2) A well-grounded assurance

In the article mentioned, A. A. Hodge says:

There is nothing in the world that works such satanic, profound, self-defiant pride as false assurance; nothing works such utter humility, or brings to such utter self-emptiness, as the child-like spirit of true assurance.

If the modern ‘gospel’ gives man a part to play in his salvation then he has somewhat to glory in himself. Hodge goes on to say: ‘if there is any evidence of pride in connection with his claim it is a most deadly mark – it is the plague-spot that marks death and corruption.’ The convicted sinner knows that it is only in union with Christ, the Representative Man, in his life, death, resurrection, and ascension that he can be saved. He will not rest in any scheme that does not give all the glory to God. It is all in Christ. ‘I give unto them eternal life and they shall never perish’ (John 10.28).

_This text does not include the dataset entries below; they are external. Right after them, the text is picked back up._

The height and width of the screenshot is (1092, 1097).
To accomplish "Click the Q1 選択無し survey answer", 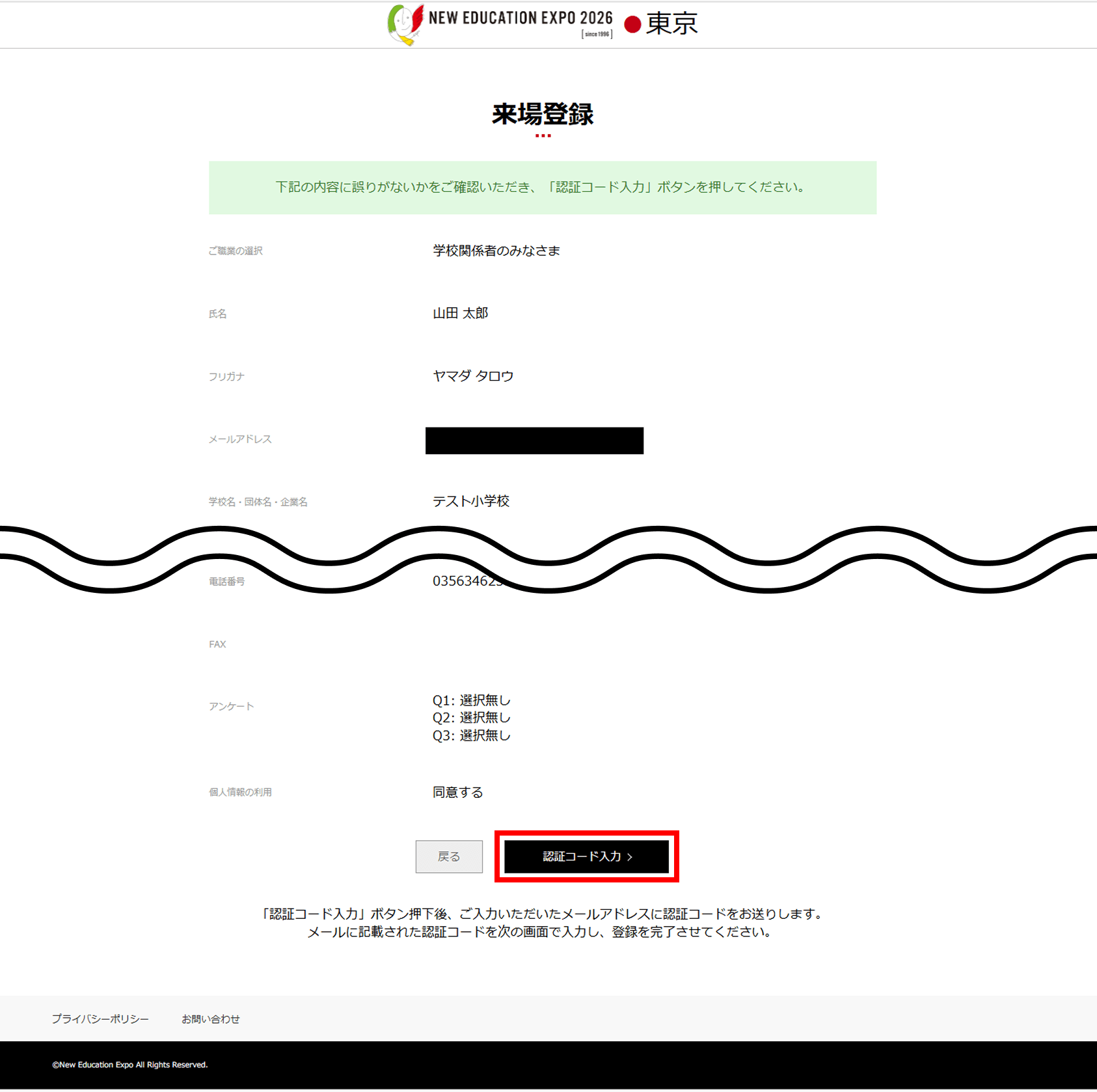I will pos(471,700).
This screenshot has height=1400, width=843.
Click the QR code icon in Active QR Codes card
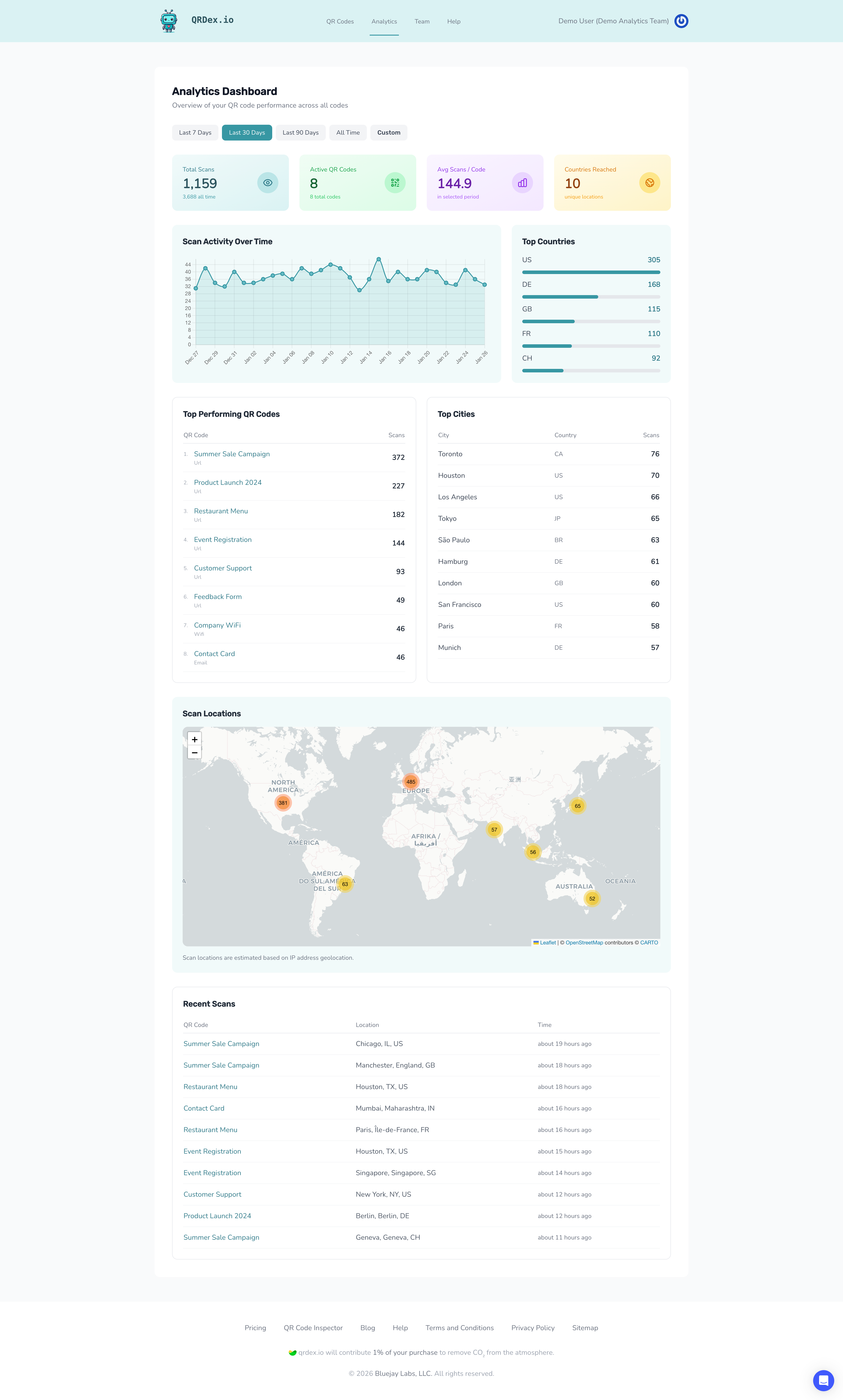(x=395, y=183)
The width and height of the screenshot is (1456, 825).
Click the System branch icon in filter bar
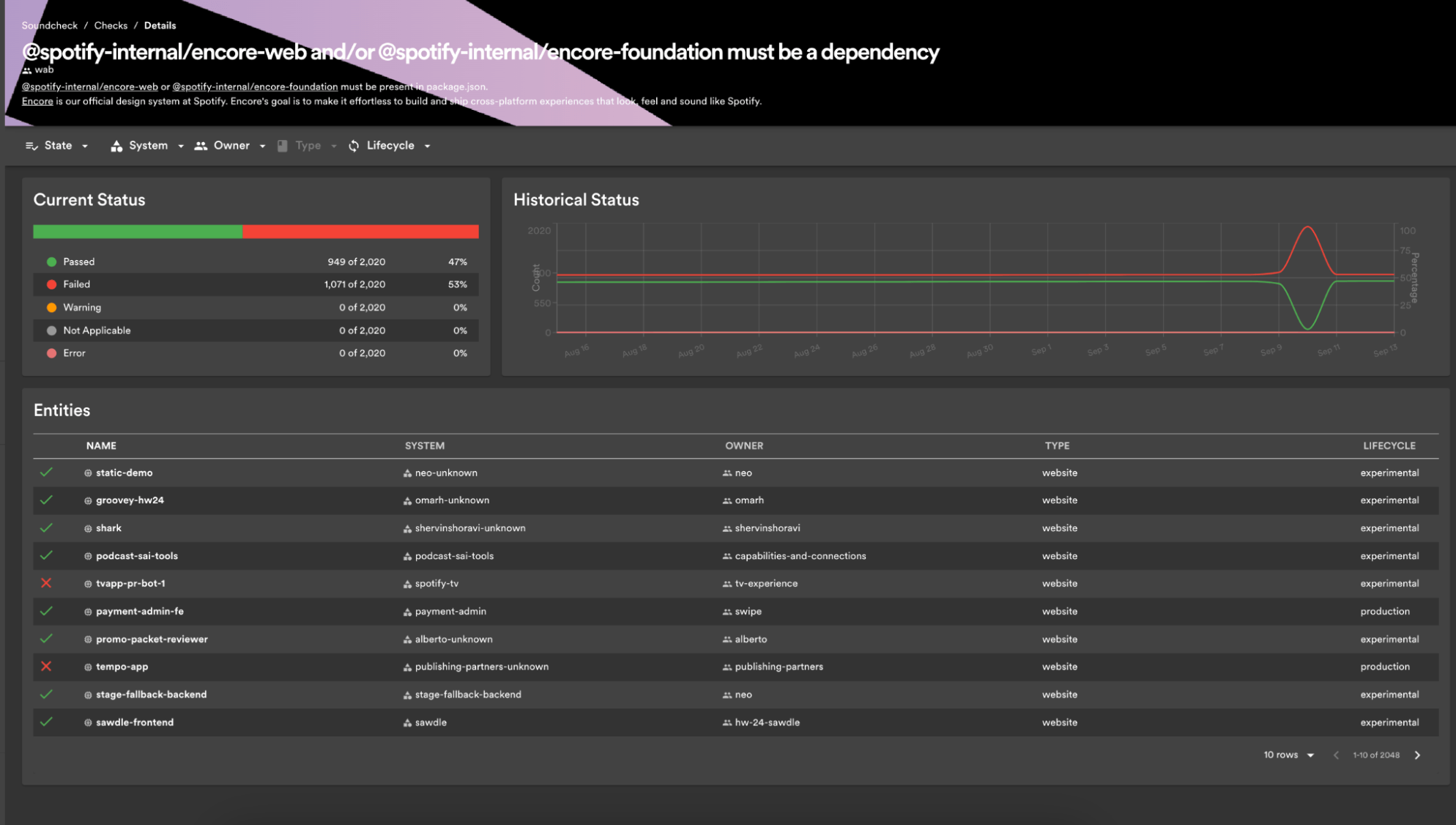(x=116, y=145)
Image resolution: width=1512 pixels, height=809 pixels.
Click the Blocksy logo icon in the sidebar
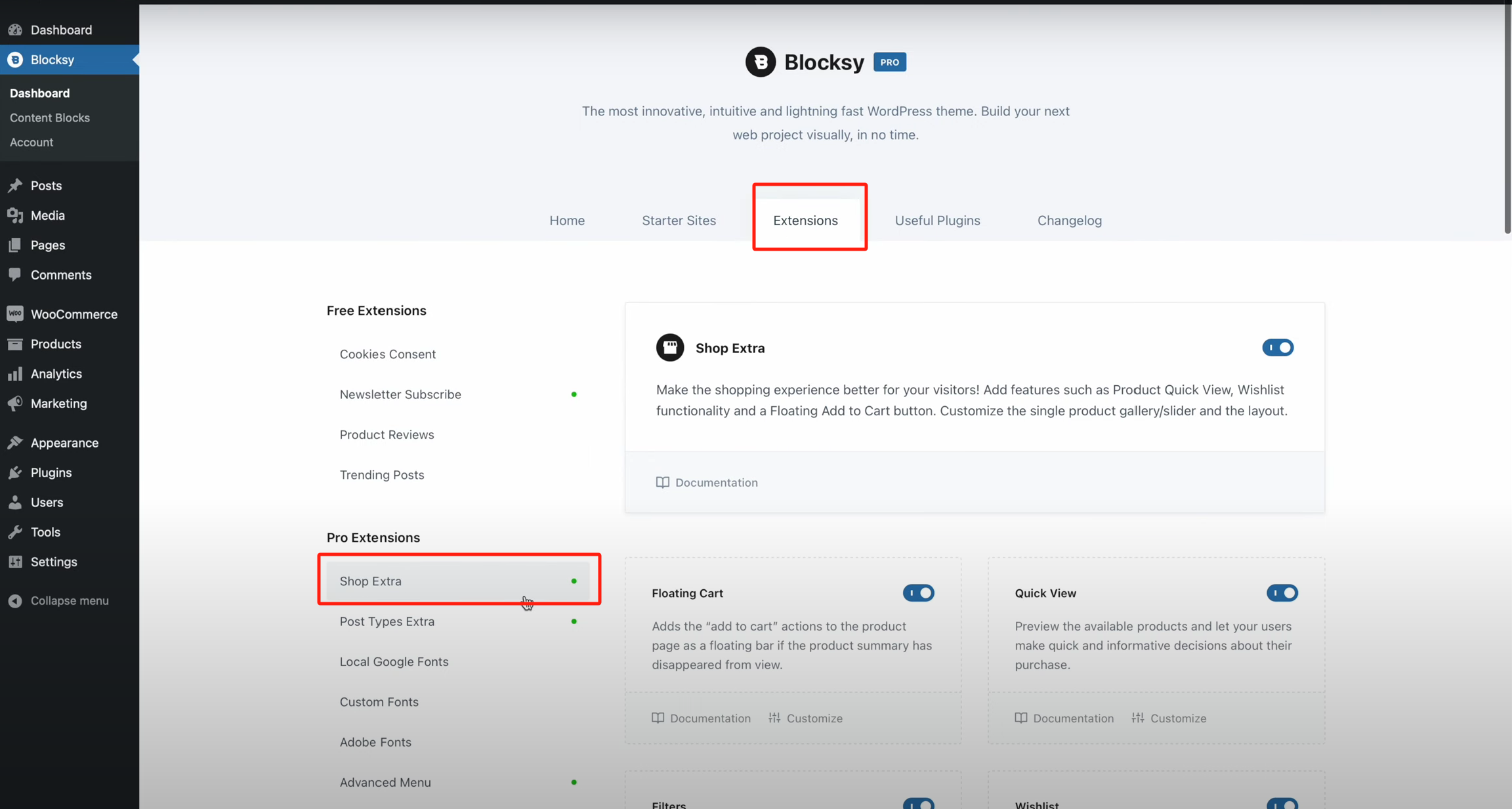click(15, 60)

3) A humble assessment of ourselves

Dr D. M. Lloyd-Jones in his magisterial work on the Sermon on the Mount says:

Meekness is essentially a true view of oneself . . . The man who is truly meek is the one who is truly amazed that that God and man can think of him as well as they do, and treat him as well as they do.3

What a gulf there is between that attitude and the idea so prevalent in the US in recent decades, epitomized in Robert Schuller’s Self-Esteem: the New Reformation (1982). We all have to watch against pride. ‘God resisteth the proud, but giveth grace unto the humble’ (James 4:6). As John Bunyan reminds us, ‘He that is down need fear no fall.’ Some counsel from Jonathan Edwards is worth reflecting on:

Humility tends to prevent an ostentatious behaviour. If the truly humble man has any advantage or benefit of any kind, either temporal or spiritual, above his neighbours he will not affect to make a show of it. If he has greater natural abilities than others, he will not be forward to parade and display them, or be careful that others shall know his superiority in this respect. If he has a remarkable spiritual experience, he will not be solicitous that men should know it for the sake of the honour he may obtain by it; nor does he affect to be esteemed of men as an eminent saint and a faithful servant of heaven; for it is a small thing with him what men think of him.4

Notes

  1. ‘Assurance and Humility’ in The Banner of Truth, No. 72 (September 1969), p.39.
  2. In a sermon of this title preached in Boston in July, 1731 [The Works of Jonathan Edwards (repr. Edinburgh: Banner of Truth, 1974), Vol. II, p.3].
  3. Studies in the Sermon on the Mount (1959), Vol I, pp.68-69).
  4. Charity and its Fruits (repr. London: Banner of Truth, 1969), p.139.

Rev. John J. Murray is a retired minister of the Free Church of Scotland Continuing.